Yes, that's right, something does look a bit different round here today. Can't work it out? It's the picture- up there to the left. The tranquil close-up of some autumnal leaves has been taken down and replaced by a blurred vision of myself as an indiepop dervish whirling around drunkenly on the dancefloor of a Newcastle working men's club two Saturdays ago to the strains of 'Never Seen Before' by the Close Lobsters. The next day I was back in Manchester, where we spent the rest of the week decorating the kitchen. This involved much climbing up and down stepladders and into dark recesses underneath the cupboards, emerging clutching long-forgotten debri belonging to previous inhabitants- including an Arsenal keyring, a child's cricket bat, a Niagara Falls fridge magnet, and a remarkably well-preserved baking potato. I have emailed the details of my findings to several TV production companies, and the first in a six-part reality series 'Into the Depths- the Hidden Story of a Victorian Terrace Scullery' is coming soon to Monday nights on Channel Four.
Now this kind of hectic carry-on may have been all very well in the 1980s, but is to be approached with extreme caution, I have learnt, when approaching (OK, deeply mired in) middle age and with dodgy ankles that you always maintain are the result of an old football injury but really were sustained when falling down the steps of Jesmond Metro station in a vain effort to catch the last Saturday night service to Haymarket sometime in 1992. To such an already weakened physique, the combined effect of these indiepop and DIY exertions has been positively ruinous- I hobbled out of work wincing and moaning midway through Wednesday morning, and, but for a pre-arranged and very painful excursion on the same night to celebrate Frankie's third birthday (of course, we met some people from my office when hobbling out of the Fiat Punto, but I think I convinced them of my unfitness for work by having to use the boy's pushchair as a makeshift zimmer frame in order to struggle the fifteen yards from the car to the front door of Didsbury Pizza Express) I have spent most of the time since on my back, drugged up to the eyeballs with a dizzying cocktail of Nurofen, Codeine and PG Tips, with my feet up in the air encased in a packet of Tesco's value frozen peas. It's cheap week, so we couldn't afford the Birds Eye ones.
Frankie is quite amused by my apparent overnight conversion, on the occasion of his birthday, into a living, speaking but gratifyingly immobile climbing frame- and we spend the wintery afternoons in peaceful companionship. I catch up on my reading (the latest Marian Keyes blockbuster; an acclaimed autobiography of Oscar Wilde; a compendium of issues 13-17 of Viz comic featuring Sid the Sexist in his pomp; the first four pages-for the sixteenth time since picking it up at a Valencia market stall in 1988- of some worthy but incomprehensibly dense original-language edition of a play set in 15th century Spain) while the boy clambers the length of my legs before throwing himself headlong onto the living room floor and landing face-first in the Guardian 'Society' pull-out section, chortling like a maniac.

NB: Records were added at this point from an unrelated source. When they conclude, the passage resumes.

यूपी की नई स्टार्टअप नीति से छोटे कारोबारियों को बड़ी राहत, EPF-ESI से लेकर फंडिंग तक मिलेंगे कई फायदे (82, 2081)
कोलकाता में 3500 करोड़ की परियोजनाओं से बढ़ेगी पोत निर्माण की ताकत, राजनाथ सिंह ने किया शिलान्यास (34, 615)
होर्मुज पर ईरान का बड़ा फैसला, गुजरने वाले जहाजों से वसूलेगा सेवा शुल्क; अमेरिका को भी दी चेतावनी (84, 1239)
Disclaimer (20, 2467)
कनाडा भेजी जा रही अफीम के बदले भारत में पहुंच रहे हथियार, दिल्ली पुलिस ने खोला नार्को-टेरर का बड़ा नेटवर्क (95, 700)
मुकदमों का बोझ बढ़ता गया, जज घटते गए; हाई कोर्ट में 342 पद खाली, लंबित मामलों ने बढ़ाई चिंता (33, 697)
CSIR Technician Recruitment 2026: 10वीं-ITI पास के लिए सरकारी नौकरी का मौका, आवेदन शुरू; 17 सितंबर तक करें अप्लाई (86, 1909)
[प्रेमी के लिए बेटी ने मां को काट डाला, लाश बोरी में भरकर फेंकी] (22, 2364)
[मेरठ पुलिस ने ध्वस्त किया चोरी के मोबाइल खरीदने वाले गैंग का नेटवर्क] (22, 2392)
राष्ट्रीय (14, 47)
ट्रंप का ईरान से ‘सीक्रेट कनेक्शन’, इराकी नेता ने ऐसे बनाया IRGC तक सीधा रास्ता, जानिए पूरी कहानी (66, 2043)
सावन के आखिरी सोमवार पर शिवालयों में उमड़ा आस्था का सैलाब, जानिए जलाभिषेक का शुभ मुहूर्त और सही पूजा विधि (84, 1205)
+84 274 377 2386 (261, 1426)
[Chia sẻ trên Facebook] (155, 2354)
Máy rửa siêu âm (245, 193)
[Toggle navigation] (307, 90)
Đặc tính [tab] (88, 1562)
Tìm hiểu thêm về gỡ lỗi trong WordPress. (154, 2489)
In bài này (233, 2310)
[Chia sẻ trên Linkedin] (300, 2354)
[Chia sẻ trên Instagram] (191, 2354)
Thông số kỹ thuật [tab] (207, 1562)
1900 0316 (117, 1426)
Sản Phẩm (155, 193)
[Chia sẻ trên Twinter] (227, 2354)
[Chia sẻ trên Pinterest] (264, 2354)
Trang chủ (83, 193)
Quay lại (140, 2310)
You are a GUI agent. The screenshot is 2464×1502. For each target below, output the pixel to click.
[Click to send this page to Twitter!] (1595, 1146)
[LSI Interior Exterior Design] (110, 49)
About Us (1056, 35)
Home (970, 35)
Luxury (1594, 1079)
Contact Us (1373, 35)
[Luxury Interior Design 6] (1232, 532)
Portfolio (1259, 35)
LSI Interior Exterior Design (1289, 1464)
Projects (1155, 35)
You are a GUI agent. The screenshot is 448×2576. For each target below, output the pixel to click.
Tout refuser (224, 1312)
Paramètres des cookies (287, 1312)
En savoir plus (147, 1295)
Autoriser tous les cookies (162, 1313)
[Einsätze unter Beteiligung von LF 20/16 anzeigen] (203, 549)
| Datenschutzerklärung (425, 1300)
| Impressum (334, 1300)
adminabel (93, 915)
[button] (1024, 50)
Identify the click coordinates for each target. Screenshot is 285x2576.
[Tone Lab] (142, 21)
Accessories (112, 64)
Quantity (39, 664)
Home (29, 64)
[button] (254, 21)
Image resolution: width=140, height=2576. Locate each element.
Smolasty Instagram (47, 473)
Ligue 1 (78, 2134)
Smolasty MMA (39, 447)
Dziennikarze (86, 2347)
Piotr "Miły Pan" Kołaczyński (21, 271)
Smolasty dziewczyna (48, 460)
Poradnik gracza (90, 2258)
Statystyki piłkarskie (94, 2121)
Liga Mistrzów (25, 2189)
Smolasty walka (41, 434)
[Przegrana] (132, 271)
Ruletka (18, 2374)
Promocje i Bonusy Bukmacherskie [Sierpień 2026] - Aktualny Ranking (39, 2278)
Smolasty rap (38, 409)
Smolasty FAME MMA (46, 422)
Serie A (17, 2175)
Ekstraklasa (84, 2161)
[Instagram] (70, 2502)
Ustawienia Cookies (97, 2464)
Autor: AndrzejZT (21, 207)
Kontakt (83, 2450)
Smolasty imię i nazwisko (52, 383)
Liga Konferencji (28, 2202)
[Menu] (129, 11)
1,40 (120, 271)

So, you know, we're all doing just damn fine. I'm returning to work tomorrow, before Frankie breaks one of my legs, or the only reading material left in the house is the guilt-inducing 15th century Spanish-language play, or my growing addiction to Codeine reaches worrying levels and I start climbing up the walls myself, jabbering away in fifteenth century Spanish verse about the Pursuit of Truth and Beauty in Art. I'm planning a grand entrance, mind you. In order to persuade any of my colleagues as yet unconvinced by the authenticity of the Didsbury Pushchair Zimmer Frame incident, I shall be entering the office in the style of one Pierre Loti, a contemporary and fellow Aesthete of Oscar Wilde in late 1870s Oxford, who, looking to make an impression on visiting society belle Sarah Bernhardt 'had himself carried into her, wrapped in a large and expensive Persian carpet'.
So, if you will excuse me, I have to hobble out onto the A6 and see if the Polish/ Iranian store on the corner stocks large and expensive Persian carpets. If me poor old legs can manage it I may also call into Bobby Dazzlers general stores for some fashionable blue china and an easel to erect ostentatiously by the fireplace in my 'rooms' (whatever they are), and into Bridgettes the florist for a roomfull of fresh lilies- all these purchases to be put 'on account' pending the publication of my first manuscript. We Wildean aesthetes, you will understand, have our minds perennially on high and weighty matters and we are not to be troubled by common shopfolk and their obsession with the trivialities of vulgar, grubby commerce. Not while our ankles are bleedin' well playing up, anyway.